Felsefe bir özgürlük bilimidir. Çerçevesi ve içeriği özgürlük olmayan felsefe, mümkün olmayan felsefedir. Özgürleştirmek, felsefenin varlık nedenidir. İnsanın doğasının özgürlük olduğuna dair Hegelci modern belirleme, varlığın, eş deyişle sürekli hareket halinde olan ve dolayısıyla ilkesi değişim olan doğanın anlamına ilişkin derin kavrayıştan kazanılmıştır. Bu kavrayış, özgürlüğün ontolojik olarak temellendirildiğini göstermiştir. Felsefe yapmanın sadece bazı seçkinlere ait bir imtiyaz olması bu bakımdan felsefenin özgürlükçü doğasına aykırıdır. Alman filozofu Fichte, felsefenin oluşum tarihinde sadece bilimcilerin felsefe yaptığı çağı felsefenin genel bir değere dönüştüğü yeni bir çağın takip etmesi gerektiğine işaret eder. Hatta Descartes, halkı filozoflar arasındaki kavgada karar verici merci olarak tribün olmaya çağırır, çünkü filozoflar arsında yaşanan “kavga” halk için can alıcı bir öneme sahiptir. Fakat halkın bu kavgada hakkıyla karar verebilen bir tribün gibi eyleyebilmesi için “filozofun gözüyle” bakmasını bilmesi gerekmektedir. 

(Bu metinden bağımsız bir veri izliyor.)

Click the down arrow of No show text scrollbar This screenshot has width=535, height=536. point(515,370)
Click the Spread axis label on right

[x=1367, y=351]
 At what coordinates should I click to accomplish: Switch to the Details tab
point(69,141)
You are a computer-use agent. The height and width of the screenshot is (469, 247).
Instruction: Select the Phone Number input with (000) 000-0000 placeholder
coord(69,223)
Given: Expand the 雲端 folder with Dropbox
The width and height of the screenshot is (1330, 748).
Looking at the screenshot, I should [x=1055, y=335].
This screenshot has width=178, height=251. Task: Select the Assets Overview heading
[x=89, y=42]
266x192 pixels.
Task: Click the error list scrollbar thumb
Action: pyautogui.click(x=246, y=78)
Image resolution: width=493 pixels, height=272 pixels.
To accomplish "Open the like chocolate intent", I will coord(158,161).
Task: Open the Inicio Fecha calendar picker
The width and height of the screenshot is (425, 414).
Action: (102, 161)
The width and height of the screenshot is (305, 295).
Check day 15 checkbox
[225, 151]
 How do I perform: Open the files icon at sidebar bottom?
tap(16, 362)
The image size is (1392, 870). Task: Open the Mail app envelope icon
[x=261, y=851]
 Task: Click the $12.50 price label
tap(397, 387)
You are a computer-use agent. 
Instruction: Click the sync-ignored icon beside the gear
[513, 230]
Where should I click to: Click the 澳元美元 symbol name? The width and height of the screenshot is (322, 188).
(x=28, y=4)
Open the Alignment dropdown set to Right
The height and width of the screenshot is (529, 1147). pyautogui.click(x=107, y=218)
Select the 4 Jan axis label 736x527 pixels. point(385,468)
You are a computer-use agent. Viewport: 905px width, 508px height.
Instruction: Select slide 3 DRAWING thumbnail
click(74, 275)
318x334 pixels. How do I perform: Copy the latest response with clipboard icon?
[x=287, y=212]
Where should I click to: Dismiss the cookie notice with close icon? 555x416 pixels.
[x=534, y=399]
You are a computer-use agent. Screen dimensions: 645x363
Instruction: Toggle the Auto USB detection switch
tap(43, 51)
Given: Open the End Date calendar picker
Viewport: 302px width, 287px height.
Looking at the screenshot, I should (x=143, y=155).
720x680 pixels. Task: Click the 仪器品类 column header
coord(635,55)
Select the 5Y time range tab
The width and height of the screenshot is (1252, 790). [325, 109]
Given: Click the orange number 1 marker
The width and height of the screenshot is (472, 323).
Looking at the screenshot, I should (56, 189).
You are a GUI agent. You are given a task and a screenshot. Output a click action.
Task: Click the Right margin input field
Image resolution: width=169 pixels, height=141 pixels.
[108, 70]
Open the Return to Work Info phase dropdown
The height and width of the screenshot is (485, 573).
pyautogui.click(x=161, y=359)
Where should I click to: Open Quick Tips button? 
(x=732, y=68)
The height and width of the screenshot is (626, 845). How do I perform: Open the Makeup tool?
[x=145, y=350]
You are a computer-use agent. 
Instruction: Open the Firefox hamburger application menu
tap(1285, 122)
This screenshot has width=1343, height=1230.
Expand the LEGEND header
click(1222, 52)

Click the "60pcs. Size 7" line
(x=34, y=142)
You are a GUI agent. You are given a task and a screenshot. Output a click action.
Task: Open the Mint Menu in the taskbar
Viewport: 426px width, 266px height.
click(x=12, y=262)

Thales’in ve Descartes’ın talebinde felsefenin kendisini gerçekleştirme amacının iki boyutluluğu dile gelmektedir. Felsefe, Christian Wolff’un belirttiği gibi aynı zamanda bir dünya bilgeliğidir. Bu nedenle Thales’in İyonya için barış planında felsefenin bizzat halkın pratik yaşamında gerçekleşmesi amaçlanır. Böylelikle dünya felsefi olarak değişmiş ve düzenlenmiş olacaktır. Felsefenin kalıcı olarak var olmasının koşulu budur. Bu bakımdan Karl Marx’ın dünyayı değiştirmeye dair talebi, felsefenin doğum belgesinde yazılıdır. Fakat dünya istendiği kadar aklın ve özgürlüğün gereklerine göre kalıcı bir şekilde barışçıl olarak düzenlenmiş olsun. Dünya istendiği kadar en adil bir şekilde yapılandırılmış olsun. Özgürce, adil bir şekilde, kalıcı barışçıl ilkelere göre düzenlenmiş bir dünyada yaşayan insanlarda eğer filozofça bir bakış yoksa, Kant’ın tabiri ile kavramlarla düşünmesini bilmiyorsa insanlar, içinde yaşadıkları dünyanın tarihsel olarak ne anlam ifade ettiğini bilmeleri ve onu sahiplenmeleri de mümkün olmayacaktır. Bu nedenle felsefenin halk için olması da, Aristoteles’in halk için felsefe kitapları yayımladığını hatırlamak yeterlidir, felsefenin doğum belgesinde yazılıdır. 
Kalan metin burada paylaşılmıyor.